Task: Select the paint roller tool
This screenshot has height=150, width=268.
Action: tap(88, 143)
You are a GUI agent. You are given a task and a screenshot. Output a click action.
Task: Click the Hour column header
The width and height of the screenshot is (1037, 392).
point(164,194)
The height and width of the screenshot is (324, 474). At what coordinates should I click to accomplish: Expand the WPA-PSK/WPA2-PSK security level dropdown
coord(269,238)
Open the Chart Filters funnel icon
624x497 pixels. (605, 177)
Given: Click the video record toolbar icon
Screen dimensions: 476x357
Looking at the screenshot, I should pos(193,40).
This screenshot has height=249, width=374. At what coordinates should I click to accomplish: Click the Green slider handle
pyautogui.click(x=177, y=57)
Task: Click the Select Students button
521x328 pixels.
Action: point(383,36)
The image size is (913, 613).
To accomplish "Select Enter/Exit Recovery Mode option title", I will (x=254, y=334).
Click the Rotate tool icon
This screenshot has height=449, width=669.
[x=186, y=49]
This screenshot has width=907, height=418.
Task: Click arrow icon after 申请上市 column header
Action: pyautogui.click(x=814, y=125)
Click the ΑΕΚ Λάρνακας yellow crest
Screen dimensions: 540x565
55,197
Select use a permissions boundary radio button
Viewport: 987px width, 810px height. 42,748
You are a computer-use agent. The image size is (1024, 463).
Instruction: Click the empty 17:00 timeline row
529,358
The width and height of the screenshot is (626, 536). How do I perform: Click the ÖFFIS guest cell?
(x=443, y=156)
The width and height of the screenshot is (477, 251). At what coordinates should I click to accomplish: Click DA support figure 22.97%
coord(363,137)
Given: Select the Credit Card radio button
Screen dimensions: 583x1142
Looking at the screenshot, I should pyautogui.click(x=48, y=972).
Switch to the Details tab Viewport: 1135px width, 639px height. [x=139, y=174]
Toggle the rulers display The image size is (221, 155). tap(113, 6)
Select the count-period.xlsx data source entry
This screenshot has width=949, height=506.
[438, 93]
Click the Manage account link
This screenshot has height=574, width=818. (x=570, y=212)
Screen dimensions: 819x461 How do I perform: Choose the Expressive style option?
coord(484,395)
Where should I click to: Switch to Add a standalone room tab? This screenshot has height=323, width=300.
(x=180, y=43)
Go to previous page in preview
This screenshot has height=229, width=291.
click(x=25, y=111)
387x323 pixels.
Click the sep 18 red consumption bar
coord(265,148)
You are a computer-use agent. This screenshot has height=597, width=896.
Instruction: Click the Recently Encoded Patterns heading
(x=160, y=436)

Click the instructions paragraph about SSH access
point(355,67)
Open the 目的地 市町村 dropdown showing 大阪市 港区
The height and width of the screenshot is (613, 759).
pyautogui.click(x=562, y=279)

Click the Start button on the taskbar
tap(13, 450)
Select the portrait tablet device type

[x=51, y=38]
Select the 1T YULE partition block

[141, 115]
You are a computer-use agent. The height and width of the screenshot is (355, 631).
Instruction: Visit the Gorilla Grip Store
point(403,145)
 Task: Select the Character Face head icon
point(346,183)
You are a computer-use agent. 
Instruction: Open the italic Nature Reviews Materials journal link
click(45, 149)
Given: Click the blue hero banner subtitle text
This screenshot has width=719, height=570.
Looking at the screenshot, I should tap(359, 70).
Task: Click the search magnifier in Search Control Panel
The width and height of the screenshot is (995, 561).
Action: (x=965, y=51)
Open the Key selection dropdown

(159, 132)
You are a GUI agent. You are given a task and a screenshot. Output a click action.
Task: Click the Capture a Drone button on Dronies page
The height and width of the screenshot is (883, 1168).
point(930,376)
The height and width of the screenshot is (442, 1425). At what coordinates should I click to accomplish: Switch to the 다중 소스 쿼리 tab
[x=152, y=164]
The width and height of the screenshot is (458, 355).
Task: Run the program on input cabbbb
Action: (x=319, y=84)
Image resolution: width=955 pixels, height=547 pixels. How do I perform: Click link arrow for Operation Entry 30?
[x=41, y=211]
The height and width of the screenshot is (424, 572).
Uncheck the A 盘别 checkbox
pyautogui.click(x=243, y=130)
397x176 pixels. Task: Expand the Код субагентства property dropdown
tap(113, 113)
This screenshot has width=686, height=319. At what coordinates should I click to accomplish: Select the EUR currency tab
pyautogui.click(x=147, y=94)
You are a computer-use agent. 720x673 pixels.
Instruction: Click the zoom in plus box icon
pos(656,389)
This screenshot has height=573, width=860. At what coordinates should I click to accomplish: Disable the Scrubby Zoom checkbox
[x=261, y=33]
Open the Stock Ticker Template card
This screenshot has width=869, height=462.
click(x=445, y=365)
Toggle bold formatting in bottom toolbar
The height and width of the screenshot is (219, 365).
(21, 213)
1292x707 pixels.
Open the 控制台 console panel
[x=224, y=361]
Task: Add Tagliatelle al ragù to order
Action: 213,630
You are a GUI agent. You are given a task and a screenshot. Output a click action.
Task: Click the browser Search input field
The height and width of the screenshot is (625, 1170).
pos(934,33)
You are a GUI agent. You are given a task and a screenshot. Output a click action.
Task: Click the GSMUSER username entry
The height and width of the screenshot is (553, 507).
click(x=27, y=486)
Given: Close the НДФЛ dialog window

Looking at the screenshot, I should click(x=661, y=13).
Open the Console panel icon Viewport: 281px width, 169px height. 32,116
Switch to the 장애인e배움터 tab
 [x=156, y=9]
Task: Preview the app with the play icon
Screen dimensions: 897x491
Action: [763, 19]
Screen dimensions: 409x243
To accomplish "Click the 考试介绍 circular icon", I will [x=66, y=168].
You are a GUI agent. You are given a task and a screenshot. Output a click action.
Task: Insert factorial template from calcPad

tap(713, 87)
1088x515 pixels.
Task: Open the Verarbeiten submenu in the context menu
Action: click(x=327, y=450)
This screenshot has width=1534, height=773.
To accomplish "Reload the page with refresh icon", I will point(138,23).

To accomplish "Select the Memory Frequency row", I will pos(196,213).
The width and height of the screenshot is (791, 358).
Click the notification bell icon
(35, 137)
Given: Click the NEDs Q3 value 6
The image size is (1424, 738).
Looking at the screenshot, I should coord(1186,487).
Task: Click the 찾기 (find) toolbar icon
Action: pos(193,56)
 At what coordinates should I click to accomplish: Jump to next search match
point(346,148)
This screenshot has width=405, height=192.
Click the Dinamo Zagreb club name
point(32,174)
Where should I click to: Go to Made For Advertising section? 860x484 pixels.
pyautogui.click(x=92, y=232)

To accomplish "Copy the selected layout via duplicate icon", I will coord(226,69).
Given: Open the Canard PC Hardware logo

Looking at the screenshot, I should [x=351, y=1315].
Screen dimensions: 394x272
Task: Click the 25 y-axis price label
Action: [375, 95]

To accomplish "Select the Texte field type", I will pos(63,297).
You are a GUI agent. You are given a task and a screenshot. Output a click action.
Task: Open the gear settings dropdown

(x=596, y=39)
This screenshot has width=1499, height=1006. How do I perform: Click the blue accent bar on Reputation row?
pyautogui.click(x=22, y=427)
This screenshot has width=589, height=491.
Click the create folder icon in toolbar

**What the task asks**
For each entry above, write out an exact copy.

**Answer area**
Task: Select the paint roller tool
This screenshot has height=150, width=268.
Action: tap(88, 143)
You are a GUI agent. You are given a task and a screenshot. Output a click action.
Task: Click the Hour column header
The width and height of the screenshot is (1037, 392).
point(164,194)
The height and width of the screenshot is (324, 474). At what coordinates should I click to accomplish: Expand the WPA-PSK/WPA2-PSK security level dropdown
coord(269,238)
Open the Chart Filters funnel icon
624x497 pixels. (605, 177)
Given: Click the video record toolbar icon
Screen dimensions: 476x357
Looking at the screenshot, I should pos(193,40).
This screenshot has height=249, width=374. At what coordinates should I click to accomplish: Click the Green slider handle
pyautogui.click(x=177, y=57)
Task: Click the Select Students button
521x328 pixels.
Action: point(383,36)
The image size is (913, 613).
To accomplish "Select Enter/Exit Recovery Mode option title", I will (x=254, y=334).
Click the Rotate tool icon
This screenshot has height=449, width=669.
[x=186, y=49]
This screenshot has width=907, height=418.
Task: Click arrow icon after 申请上市 column header
Action: pyautogui.click(x=814, y=125)
Click the ΑΕΚ Λάρνακας yellow crest
Screen dimensions: 540x565
55,197
Select use a permissions boundary radio button
Viewport: 987px width, 810px height. 42,748
You are a computer-use agent. The image size is (1024, 463).
Instruction: Click the empty 17:00 timeline row
529,358
The width and height of the screenshot is (626, 536). How do I perform: Click the ÖFFIS guest cell?
(x=443, y=156)
The width and height of the screenshot is (477, 251). At what coordinates should I click to accomplish: Click DA support figure 22.97%
coord(363,137)
Given: Select the Credit Card radio button
Screen dimensions: 583x1142
Looking at the screenshot, I should pyautogui.click(x=48, y=972).
Switch to the Details tab Viewport: 1135px width, 639px height. [x=139, y=174]
Toggle the rulers display The image size is (221, 155). tap(113, 6)
Select the count-period.xlsx data source entry
This screenshot has width=949, height=506.
[438, 93]
Click the Manage account link
This screenshot has height=574, width=818. (x=570, y=212)
Screen dimensions: 819x461 How do I perform: Choose the Expressive style option?
coord(484,395)
Where should I click to: Switch to Add a standalone room tab? This screenshot has height=323, width=300.
(x=180, y=43)
Go to previous page in preview
This screenshot has height=229, width=291.
click(x=25, y=111)
387x323 pixels.
Click the sep 18 red consumption bar
coord(265,148)
You are a computer-use agent. This screenshot has height=597, width=896.
Instruction: Click the Recently Encoded Patterns heading
(x=160, y=436)

Click the instructions paragraph about SSH access
point(355,67)
Open the 目的地 市町村 dropdown showing 大阪市 港区
The height and width of the screenshot is (613, 759).
pyautogui.click(x=562, y=279)

Click the Start button on the taskbar
tap(13, 450)
Select the portrait tablet device type

[x=51, y=38]
Select the 1T YULE partition block

[141, 115]
You are a computer-use agent. The height and width of the screenshot is (355, 631).
Instruction: Visit the Gorilla Grip Store
point(403,145)
 Task: Select the Character Face head icon
point(346,183)
You are a computer-use agent. 
Instruction: Open the italic Nature Reviews Materials journal link
click(45, 149)
Given: Click the blue hero banner subtitle text
This screenshot has width=719, height=570.
Looking at the screenshot, I should tap(359, 70).
Task: Click the search magnifier in Search Control Panel
The width and height of the screenshot is (995, 561).
Action: (x=965, y=51)
Open the Key selection dropdown

(159, 132)
You are a GUI agent. You are given a task and a screenshot. Output a click action.
Task: Click the Capture a Drone button on Dronies page
The height and width of the screenshot is (883, 1168).
point(930,376)
The height and width of the screenshot is (442, 1425). At what coordinates should I click to accomplish: Switch to the 다중 소스 쿼리 tab
[x=152, y=164]
The width and height of the screenshot is (458, 355).
Task: Run the program on input cabbbb
Action: (x=319, y=84)
Image resolution: width=955 pixels, height=547 pixels. How do I perform: Click link arrow for Operation Entry 30?
[x=41, y=211]
The height and width of the screenshot is (424, 572).
Uncheck the A 盘别 checkbox
pyautogui.click(x=243, y=130)
397x176 pixels. Task: Expand the Код субагентства property dropdown
tap(113, 113)
This screenshot has width=686, height=319. At what coordinates should I click to accomplish: Select the EUR currency tab
pyautogui.click(x=147, y=94)
You are a computer-use agent. 720x673 pixels.
Instruction: Click the zoom in plus box icon
pos(656,389)
This screenshot has height=573, width=860. At what coordinates should I click to accomplish: Disable the Scrubby Zoom checkbox
[x=261, y=33]
Open the Stock Ticker Template card
This screenshot has width=869, height=462.
click(x=445, y=365)
Toggle bold formatting in bottom toolbar
The height and width of the screenshot is (219, 365).
(21, 213)
1292x707 pixels.
Open the 控制台 console panel
[x=224, y=361]
Task: Add Tagliatelle al ragù to order
Action: 213,630
You are a GUI agent. You are given a task and a screenshot. Output a click action.
Task: Click the browser Search input field
The height and width of the screenshot is (625, 1170).
pos(934,33)
You are a GUI agent. You are given a task and a screenshot. Output a click action.
Task: Click the GSMUSER username entry
The height and width of the screenshot is (553, 507).
click(x=27, y=486)
Given: Close the НДФЛ dialog window

Looking at the screenshot, I should click(x=661, y=13).
Open the Console panel icon Viewport: 281px width, 169px height. 32,116
Switch to the 장애인e배움터 tab
 [x=156, y=9]
Task: Preview the app with the play icon
Screen dimensions: 897x491
Action: [763, 19]
Screen dimensions: 409x243
To accomplish "Click the 考试介绍 circular icon", I will [x=66, y=168].
You are a GUI agent. You are given a task and a screenshot. Output a click action.
Task: Insert factorial template from calcPad

tap(713, 87)
1088x515 pixels.
Task: Open the Verarbeiten submenu in the context menu
Action: click(x=327, y=450)
This screenshot has width=1534, height=773.
To accomplish "Reload the page with refresh icon", I will point(138,23).

To accomplish "Select the Memory Frequency row", I will pos(196,213).
The width and height of the screenshot is (791, 358).
Click the notification bell icon
(35, 137)
Given: Click the NEDs Q3 value 6
The image size is (1424, 738).
Looking at the screenshot, I should coord(1186,487).
Task: Click the 찾기 (find) toolbar icon
Action: pos(193,56)
 At what coordinates should I click to accomplish: Jump to next search match
point(346,148)
This screenshot has width=405, height=192.
Click the Dinamo Zagreb club name
point(32,174)
Where should I click to: Go to Made For Advertising section? 860x484 pixels.
pyautogui.click(x=92, y=232)

To accomplish "Copy the selected layout via duplicate icon", I will coord(226,69).
Given: Open the Canard PC Hardware logo

Looking at the screenshot, I should [x=351, y=1315].
Screen dimensions: 394x272
Task: Click the 25 y-axis price label
Action: [375, 95]

To accomplish "Select the Texte field type", I will pos(63,297).
You are a GUI agent. You are given a task and a screenshot. Output a click action.
Task: Open the gear settings dropdown

(x=596, y=39)
This screenshot has width=1499, height=1006. How do I perform: Click the blue accent bar on Reputation row?
pyautogui.click(x=22, y=427)
This screenshot has width=589, height=491.
Click the create folder icon in toolbar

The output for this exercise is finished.